# Starting to HATE Facebook!!!



## mrsbroken (Sep 23, 2009)

Found out hubby had EA in Aug. and since then he has not had any contact with the ow. I told him at the time that I didn't think married men shoud have female friends but single ones to please stay away from and I thought he knew how I felt about the female friendship thing but last night was checking facebook and I normally post cute little love letters on his wall and noticed a girl's name that he just accepted as a friend so I clicked on her and she is single which started me getting upset and then I asked who she was and he really didn't have a answer just some friend of his and his best friend that leaves near his bf. I told him I didn't like it and he told me I could delete her which I did. But it still made me upset about it like he didn't care that I had asked him to not be friends with females that I thought it was disrespectful to me and his answer was I just don't want him to have any friends. Then the rest of the night he just wanted to make love to me which I was in no mood to do but did give in to him. Should I just let this drop and see what else he does? Or should I really sit him down again and explain that I don't think he should be friends with females again?
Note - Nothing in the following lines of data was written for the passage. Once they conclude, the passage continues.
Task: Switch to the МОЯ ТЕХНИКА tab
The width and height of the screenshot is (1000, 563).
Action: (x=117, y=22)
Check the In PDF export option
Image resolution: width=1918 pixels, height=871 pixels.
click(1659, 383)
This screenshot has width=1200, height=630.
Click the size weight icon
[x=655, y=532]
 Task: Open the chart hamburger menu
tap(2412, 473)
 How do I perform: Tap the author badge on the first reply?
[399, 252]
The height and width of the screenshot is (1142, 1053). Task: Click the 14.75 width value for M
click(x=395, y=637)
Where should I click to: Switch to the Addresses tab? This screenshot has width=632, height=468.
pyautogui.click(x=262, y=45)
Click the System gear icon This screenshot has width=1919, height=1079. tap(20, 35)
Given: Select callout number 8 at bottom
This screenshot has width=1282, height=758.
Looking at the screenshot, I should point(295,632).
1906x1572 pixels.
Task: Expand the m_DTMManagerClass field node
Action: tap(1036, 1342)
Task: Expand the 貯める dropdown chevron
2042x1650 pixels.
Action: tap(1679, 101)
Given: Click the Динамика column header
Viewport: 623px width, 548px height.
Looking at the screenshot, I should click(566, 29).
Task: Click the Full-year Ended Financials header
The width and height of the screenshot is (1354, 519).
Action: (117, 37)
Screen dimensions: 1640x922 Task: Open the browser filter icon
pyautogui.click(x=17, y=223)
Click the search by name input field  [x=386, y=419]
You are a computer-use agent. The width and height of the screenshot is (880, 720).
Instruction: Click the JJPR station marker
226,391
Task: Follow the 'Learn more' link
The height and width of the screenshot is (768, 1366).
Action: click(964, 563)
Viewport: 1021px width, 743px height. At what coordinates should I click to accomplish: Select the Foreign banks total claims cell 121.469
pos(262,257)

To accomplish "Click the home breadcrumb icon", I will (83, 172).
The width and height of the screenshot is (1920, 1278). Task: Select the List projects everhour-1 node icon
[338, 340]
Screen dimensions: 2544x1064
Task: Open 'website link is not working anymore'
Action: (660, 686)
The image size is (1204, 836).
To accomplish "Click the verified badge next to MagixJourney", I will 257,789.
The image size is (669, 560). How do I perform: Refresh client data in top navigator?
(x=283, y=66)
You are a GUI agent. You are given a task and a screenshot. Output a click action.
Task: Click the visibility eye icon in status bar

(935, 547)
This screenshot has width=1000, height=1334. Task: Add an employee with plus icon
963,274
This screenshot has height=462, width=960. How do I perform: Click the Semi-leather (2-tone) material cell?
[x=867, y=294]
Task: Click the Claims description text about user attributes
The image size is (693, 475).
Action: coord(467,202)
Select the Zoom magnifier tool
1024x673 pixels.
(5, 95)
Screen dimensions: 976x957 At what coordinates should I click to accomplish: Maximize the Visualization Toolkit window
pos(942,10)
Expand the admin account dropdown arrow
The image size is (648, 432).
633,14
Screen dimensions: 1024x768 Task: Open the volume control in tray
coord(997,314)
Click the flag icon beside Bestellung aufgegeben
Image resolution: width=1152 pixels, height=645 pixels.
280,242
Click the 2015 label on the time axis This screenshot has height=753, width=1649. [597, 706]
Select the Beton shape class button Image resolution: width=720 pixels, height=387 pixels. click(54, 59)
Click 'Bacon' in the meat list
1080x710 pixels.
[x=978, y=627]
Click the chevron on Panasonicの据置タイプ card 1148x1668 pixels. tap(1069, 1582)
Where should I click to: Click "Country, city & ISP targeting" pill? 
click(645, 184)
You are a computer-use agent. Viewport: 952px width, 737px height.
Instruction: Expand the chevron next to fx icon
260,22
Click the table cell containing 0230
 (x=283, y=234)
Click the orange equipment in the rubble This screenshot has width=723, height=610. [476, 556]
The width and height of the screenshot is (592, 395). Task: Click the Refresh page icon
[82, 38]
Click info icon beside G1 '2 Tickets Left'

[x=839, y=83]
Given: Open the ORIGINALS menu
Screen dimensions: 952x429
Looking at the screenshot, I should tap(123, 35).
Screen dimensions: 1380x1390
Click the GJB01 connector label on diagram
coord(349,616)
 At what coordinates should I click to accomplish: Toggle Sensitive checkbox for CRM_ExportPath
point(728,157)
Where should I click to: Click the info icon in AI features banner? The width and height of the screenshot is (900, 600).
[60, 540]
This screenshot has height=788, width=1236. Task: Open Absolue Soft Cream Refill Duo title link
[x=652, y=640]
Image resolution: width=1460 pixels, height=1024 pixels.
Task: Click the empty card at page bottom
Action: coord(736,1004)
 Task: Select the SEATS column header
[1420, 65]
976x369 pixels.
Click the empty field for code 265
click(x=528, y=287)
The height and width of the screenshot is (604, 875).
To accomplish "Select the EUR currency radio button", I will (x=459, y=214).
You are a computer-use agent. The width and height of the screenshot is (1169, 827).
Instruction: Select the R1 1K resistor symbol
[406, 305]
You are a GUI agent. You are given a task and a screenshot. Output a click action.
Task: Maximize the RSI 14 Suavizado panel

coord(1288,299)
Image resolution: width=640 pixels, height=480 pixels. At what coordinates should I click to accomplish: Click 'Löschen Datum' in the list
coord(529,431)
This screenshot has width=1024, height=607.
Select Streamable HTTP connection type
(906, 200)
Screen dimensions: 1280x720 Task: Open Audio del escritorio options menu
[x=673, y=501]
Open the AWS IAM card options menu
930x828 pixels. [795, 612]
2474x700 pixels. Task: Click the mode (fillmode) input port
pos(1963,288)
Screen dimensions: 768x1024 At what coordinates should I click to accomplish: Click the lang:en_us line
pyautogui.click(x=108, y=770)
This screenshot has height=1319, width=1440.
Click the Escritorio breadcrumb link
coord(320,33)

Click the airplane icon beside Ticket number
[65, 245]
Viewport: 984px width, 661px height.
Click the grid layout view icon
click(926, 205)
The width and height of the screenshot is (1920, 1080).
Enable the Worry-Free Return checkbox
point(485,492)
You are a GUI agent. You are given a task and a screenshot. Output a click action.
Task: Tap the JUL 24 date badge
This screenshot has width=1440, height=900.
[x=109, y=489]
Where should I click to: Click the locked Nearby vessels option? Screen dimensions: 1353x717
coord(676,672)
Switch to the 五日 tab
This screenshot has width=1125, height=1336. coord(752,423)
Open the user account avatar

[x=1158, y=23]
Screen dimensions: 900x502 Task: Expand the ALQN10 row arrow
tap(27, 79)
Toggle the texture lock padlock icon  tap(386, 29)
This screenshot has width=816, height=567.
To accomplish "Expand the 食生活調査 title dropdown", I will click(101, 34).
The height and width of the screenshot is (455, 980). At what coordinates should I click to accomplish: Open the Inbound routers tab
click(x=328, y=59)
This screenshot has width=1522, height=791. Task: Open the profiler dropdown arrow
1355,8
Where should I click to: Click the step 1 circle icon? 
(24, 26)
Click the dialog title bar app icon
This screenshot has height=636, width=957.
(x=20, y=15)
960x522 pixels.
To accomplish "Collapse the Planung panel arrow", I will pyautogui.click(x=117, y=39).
Thanks for any help!!


----------



## Tanelornpete (Feb 2, 2010)

A couple of observations: 



> I told him I didn't like it and he told me I could delete her which I did.


Next time, HE deletes her. By 'letting' you do it, he can now be angry that you delete his friends (silly, yes, and trivial, but he needs to be proactive and take responsibility himself...)



> I told him I didn't like it and he told me I could delete her which I did. But it still made me upset about it like he didn't care that I had asked him to not be friends with females that I thought it was disrespectful to me and his answer was I just don't want him to have any friends...[snip]...Should I just let this drop and see what else he does? Or should I really sit him down again and explain that I don't think he should be friends with females again?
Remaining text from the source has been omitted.